The NBA is poised to announce a partnership with Take-Two Interactive Software, the makers of the popular NBA 2K video games, according to reports from Sam Amick of USA Today and Zach Lowe of ESPN.com. The two companies will work to launch a professional eSports league in 2018, which will feature competition between professional NBA 2K players.

According to both Amick and Lowe, the NBA 2K eLeague will eventually feature 30 teams, one owned by each of the NBA’s 30 franchises. Those teams, made up of five human players apiece, will compete in a season that mirrors the real NBA season. While all 30 NBA franchises may not be ready to launch their own eSports teams by 2018, commissioner Adam Silver hopes that at least half of the league’s franchises will have teams for the first year of the eLeague.

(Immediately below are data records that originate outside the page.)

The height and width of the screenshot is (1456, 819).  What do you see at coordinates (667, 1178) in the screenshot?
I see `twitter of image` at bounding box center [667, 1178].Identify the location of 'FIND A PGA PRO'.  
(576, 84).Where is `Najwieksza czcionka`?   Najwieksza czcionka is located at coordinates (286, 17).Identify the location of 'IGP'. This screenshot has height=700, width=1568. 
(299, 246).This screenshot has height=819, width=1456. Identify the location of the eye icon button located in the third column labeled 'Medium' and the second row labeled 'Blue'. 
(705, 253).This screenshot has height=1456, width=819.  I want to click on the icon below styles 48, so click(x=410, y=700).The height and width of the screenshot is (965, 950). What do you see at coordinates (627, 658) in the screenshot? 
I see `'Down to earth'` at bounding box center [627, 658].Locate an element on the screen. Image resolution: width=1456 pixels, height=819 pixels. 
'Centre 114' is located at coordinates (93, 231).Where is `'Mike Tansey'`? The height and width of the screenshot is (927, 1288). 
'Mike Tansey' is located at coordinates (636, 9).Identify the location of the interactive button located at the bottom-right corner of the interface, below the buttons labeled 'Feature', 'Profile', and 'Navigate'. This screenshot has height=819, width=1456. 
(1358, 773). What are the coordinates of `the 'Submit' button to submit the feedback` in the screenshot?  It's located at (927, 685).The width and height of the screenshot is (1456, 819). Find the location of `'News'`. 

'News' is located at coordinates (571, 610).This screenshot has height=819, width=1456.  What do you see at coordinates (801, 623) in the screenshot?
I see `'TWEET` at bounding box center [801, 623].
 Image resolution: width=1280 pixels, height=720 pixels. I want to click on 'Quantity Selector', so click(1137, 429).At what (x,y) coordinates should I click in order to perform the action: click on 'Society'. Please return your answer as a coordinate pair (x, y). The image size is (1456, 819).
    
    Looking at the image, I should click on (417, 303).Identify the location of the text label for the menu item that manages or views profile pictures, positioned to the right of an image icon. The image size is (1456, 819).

“These are a completely different set of professional athletes,” Silver told Amick. “There’s a global pool of gamers. They come in all ages, and sizes and ethnicities and sexes, and then we will at some point have a draft that will look somewhat similar to an NBA draft, in which the teams will select their players, and presumably on top of that they’ll have the ability to spot some great talent on their own, players who aren’t identified through sort of a league system. And that’s how we’ll form our teams.”

According to Lowe, specifics on the schedule, structure, and salary cap of the NBA 2K eLeague remain “hazy,” but players are expected to compete using their own user-created avatars, with no real NBA players represented on screen. Gamers who play in the league will receive salaries and will “essentially treat the NBA 2K eLeague as full-time jobs during the season,” per Lowe. Meanwhile, the league will hold events, sell tickets, and even negotiate licensing rights so that fans can watch games remotely.

“Fans and players of these games, who aren’t as expert as these professionals, want to come into an arena and watch the very best play,” Silver told Amick. “So you can imagine a scenario where, (say) the new arena in Milwaukee, where there’s five-on-five competition, just like NBA basketball, (and) it’s being projected on a huge, large high-definition screen, and fans are watching all the moves. There’s quarters, there’s halftimes, and everything that goes with it.”

As Take-Two CEO Strauss Zelnick explained to Amick, the eSports industry already has a significant consumer base, and is still on the rise, so the NBA and Take-Two are confident that the new NBA 2K eLeague has significant potential as a moneymaker.

“We fully believe that it will be well over a billion dollars as a market in the near future,” Zelnick said of competitive gaming. “Of [a] 250 million person audience worldwide, about half that audience – about 125 million people – are avid consumers of competitive gaming. They watch competitive gaming events, largely online. And this is nascent. It’s just beginning.”